Search code examples
pythonpandasdataframeparsingpython-requests-html

Conundrum: failed attempt to add a url column since the url was used to extract the content originally


I followed this tutorial (parse/scrape with python requests-html) successfully . However, as I was about to adjust the code to add a column that contains the url, but then I realized that the class I was about to use (.question-hyperlink) was already used to parse the question itself.
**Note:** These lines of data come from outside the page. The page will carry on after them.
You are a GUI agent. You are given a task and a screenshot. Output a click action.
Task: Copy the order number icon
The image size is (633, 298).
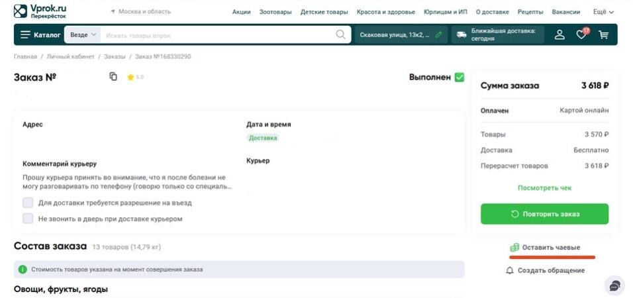pyautogui.click(x=113, y=77)

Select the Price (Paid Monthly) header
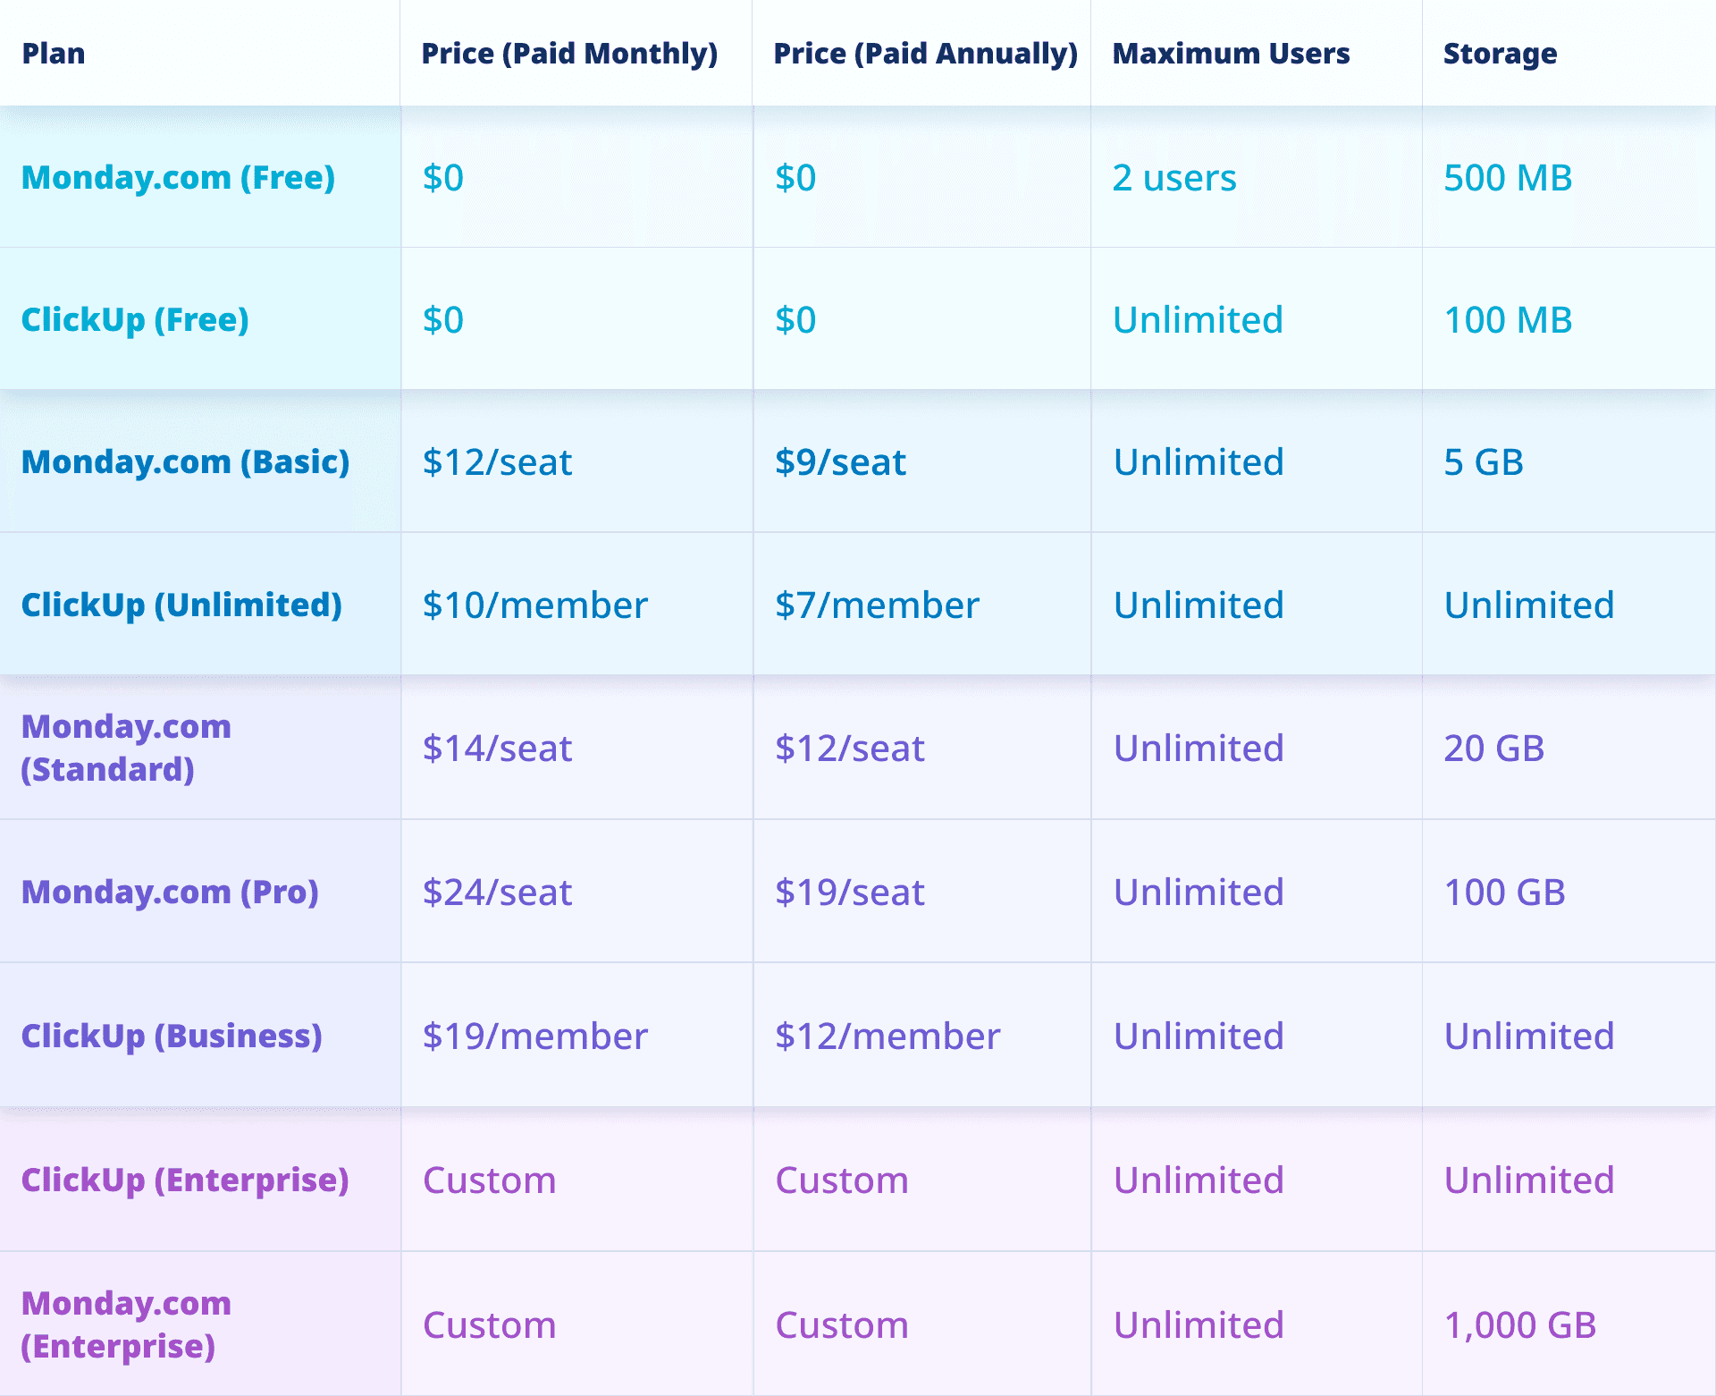pos(569,54)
How would you add a url column to this code?

result:

https://i.sstatic.net/xZ4hD.jpg

attempt:

def parse_tagged_page(html):
    question_summaries = html.find(".question-summary")
    key_names = ['question', 'votes', 'tags','summary', 'url']
    classes_needed = ['.question-hyperlink', '.vote', '.tags', '.summary', '.question-hyperlink' ]
    datas = []
    for q_el in question_summaries:
        question_data = {}
        for i, _class in enumerate(classes_needed):
            sub_el = q_el.find(_class, first=True)
            keyname = key_names[i]
            question_data[keyname] = clean_scraped_data(sub_el.text, keyname=keyname)
        datas.append(question_data)
    return datas

Solution

  • URL is contained in href attribute of the a element and passing sub_el.text to function clean_scraped_data() will not help. You probably should refactor this function:

    def clean_scraped_data(el, keyname=None):
        if keyname == 'votes':
            return el.text.replace('\nvotes', '')
        elif keyname == 'url':
            return f"https://stackoverflow.com{el.attrs['href']}"
        return el.text
    

    Accordingly should be adjusted the function call:

    clean_scraped_data(sub_el, keyname=keyname)